Pedro Andrés Naranjo Jiménez - Ldo. Historia del Arte

 

"… no es Paco retratista  de reyes ni potentados, sino del pueblo sencillo que es quien, con su sudor, construye la verdadera historia de los pueblos y les confiere identidad. Su labor es encomiable: devolverles a los auténticos protagonistas el lugar que les corresponde.

Si Paco te habla de su trabajo de escultor, verás sus dedos moldear el aire con afán de transmitir lo que para él significa el oficio, con gesto que delata su doble condición de profesor y de artista, en un esfuerzo por sacar de sí mismo su pasión por reproducir el mundo para ofrecérselo a los demás.

Vano intento. El artista es el artista y los demás nos conformamos con descubrirlo en su obra creativa. Y cuando procede de un hombre con el talento de Paco Suárez, conformarse con eso es un premio."

D. Antonio Lozano González - Escritor y profesor

 

      “Si para juzgar una obra es fundamental el análisis crítico de los entendidos, no es menos importante la aceptación del espectador. En el caso de Paco Suárez, su obra, distribuida por distintos municipios, siempre en espacios públicos, ha conseguido tocar de lleno los sentimientos de aquellos a los que va dirigido su empeño artístico.

        Paco ha convertido su labor en un mundo de sensaciones que se integra y convive, de manera estrecha y cercana, con su entorno y sus moradores. Ha sabido establecer una relación con los ciudadanos desde la ejecución formal de una idea que ha impregnado de historia y de vida, cuidando los detalles con minuciosidad y preciosismo, sin obviar la expresión vital más íntima y, por tanto, más profunda, de la figura que modela.

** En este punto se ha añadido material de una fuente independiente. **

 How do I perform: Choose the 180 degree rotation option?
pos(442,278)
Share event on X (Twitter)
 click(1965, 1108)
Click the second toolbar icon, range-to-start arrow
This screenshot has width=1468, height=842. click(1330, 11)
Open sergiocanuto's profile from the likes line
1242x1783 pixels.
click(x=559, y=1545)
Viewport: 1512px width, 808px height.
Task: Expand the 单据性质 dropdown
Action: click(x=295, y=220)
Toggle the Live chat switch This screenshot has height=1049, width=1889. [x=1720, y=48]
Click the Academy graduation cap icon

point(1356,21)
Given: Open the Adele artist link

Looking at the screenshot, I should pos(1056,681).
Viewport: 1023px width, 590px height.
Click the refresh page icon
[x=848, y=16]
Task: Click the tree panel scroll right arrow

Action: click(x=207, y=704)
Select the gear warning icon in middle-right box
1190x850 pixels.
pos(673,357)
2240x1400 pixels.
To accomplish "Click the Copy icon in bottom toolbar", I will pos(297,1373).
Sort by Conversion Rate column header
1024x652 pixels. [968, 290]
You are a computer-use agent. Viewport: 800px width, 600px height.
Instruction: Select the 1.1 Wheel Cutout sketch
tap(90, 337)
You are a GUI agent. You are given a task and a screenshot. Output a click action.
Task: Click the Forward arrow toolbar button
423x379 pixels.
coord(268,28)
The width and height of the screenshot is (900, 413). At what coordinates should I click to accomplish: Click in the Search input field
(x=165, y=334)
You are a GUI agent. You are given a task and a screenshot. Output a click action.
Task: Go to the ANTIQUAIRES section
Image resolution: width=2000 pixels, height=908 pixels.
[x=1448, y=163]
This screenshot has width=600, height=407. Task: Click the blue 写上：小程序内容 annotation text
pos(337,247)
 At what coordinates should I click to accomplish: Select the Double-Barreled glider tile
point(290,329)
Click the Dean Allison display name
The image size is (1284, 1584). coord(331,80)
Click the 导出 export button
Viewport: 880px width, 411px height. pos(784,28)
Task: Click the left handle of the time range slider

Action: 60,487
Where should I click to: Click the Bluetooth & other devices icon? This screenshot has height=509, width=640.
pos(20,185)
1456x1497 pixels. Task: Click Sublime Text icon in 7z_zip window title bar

       A lo largo de su andar por el mundo de la escultura, el más visible y al que ha dedicado más esfuerzo  en los últimos años, Paco Suárez nos ha ido legando un trabajo coherente, riguroso, pleno de formalidades estéticas pero también de sensaciones y valores que tienen bastante que ver con la historia de este pueblo y con los hombres y mujeres que han construido su historia”

D. Antonio Morales Méndez - Licenciado en Historia del Arte.

 

“Lágrima de hielo y agua sobre el bronce al sol. Crear para sobrevivir al tiempo y a la vida. Antepasados reflejados, hombres y mujeres, sangre y aliento plasmado sobre el frío bronce. Solloza el niño-grande. Sonríe mientras modela en barro y arena, con salitre y viento. Espectros del pasado que lo adelantan y se le enfrentan. Estirpe del señorío que le grita sin sonido. Calor y ternura de madre y ejemplo de padre.

      Instantes más segundos, veranos y primaveras, arrugas añadidas al álbum, besos y desamores, bronce sobre bronce, olas dentro de la misma ola… paso del tiempo… muerte y vida. La obra sobrevive al autor. Paco Suárez se fue, Paco Suárez permanece. Su obra se mantiene, su memoria también. El niño-grande lo consiguió. Eres inmortal viejo amigo.”

D. Juan Antonio Brito Curbelo, Licenciado y profesor de Historia.